▶ **DOCUMENT EXTRACT**:

Sea Buckthorn Berries Show Potential For Diabetes And Obesity

4 months ago

3990  0
Posted on Mar 22, 2024, 1 p.m.

Shrub sea buckthorn berries rich source of natural antioxidants may offer the untapped potential for a range of health benefits from cardiovascular protection to anti-inflammatory properties according to research recently published in the Society of Chemical Industry’s Journal of the Science of Food and Agriculture which was carried out by researchers at the Memorial University of Newfoundland in Canada.

Sea buckthorn, also known as Seaberry, is a deciduous and thorny plant that has berries and leaves that are widely used for nutritional, pharmaceutical, and functional properties due to being rich sources of omega-3 and omega-6 fatty acids, vitamins A, B, E, and polyphenols. As the interest in functional foods and nutraceuticals continues to increase, sea buckthorn represents a sustainable health-enhancing option worthy of further investigation for potential therapeutic applications.

▶ **DATA PROVIDED**:
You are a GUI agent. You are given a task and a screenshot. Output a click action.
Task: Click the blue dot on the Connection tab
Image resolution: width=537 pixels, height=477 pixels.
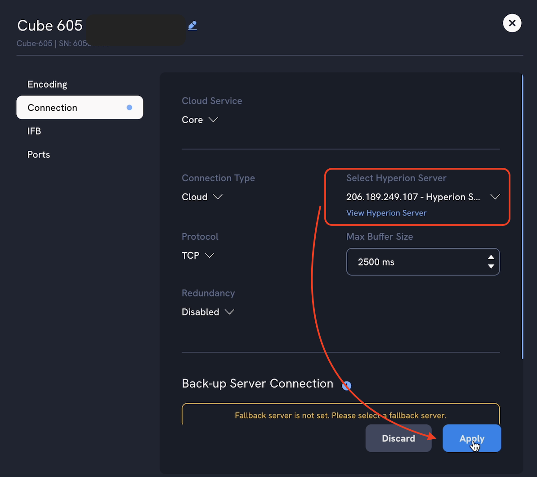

▶ **PARTS OF THE EXERCISE**:
• A. According to the sea buckthorn article, which university's researchers carried out the study?
• B. Condense the paragraph of the sea buckthorn article beginning "Sea buckthorn, also known as Seaberry" into a short bulleted list of its main facts.
• C. Update the sea buckthorn article between "Shrub sea buckthorn" and "Newfoundland in Canada.", inclusive, changing "antioxidants" to "compounds".
The material has no connection to the sea buckthorn article.

▶ **ANSWERS FOR THE EXERCISE**:
• A. Researchers at the Memorial University of Newfoundland in Canada.

• B.
- Sea buckthorn, also called Seaberry, is a deciduous, thorny plant.
- Its berries and leaves are widely used for nutritional, pharmaceutical, and functional properties.
- They are rich in omega-3 and omega-6 fatty acids, vitamins A, B, and E, and polyphenols.
- With growing interest in functional foods and nutraceuticals, it is a sustainable health-enhancing option worth further study for therapeutic uses.

• C.
Shrub sea buckthorn berries rich source of natural compounds may offer the untapped potential for a range of health benefits from cardiovascular protection to anti-inflammatory properties according to research recently published in the Society of Chemical Industry’s Journal of the Science of Food and Agriculture which was carried out by researchers at the Memorial University of Newfoundland in Canada.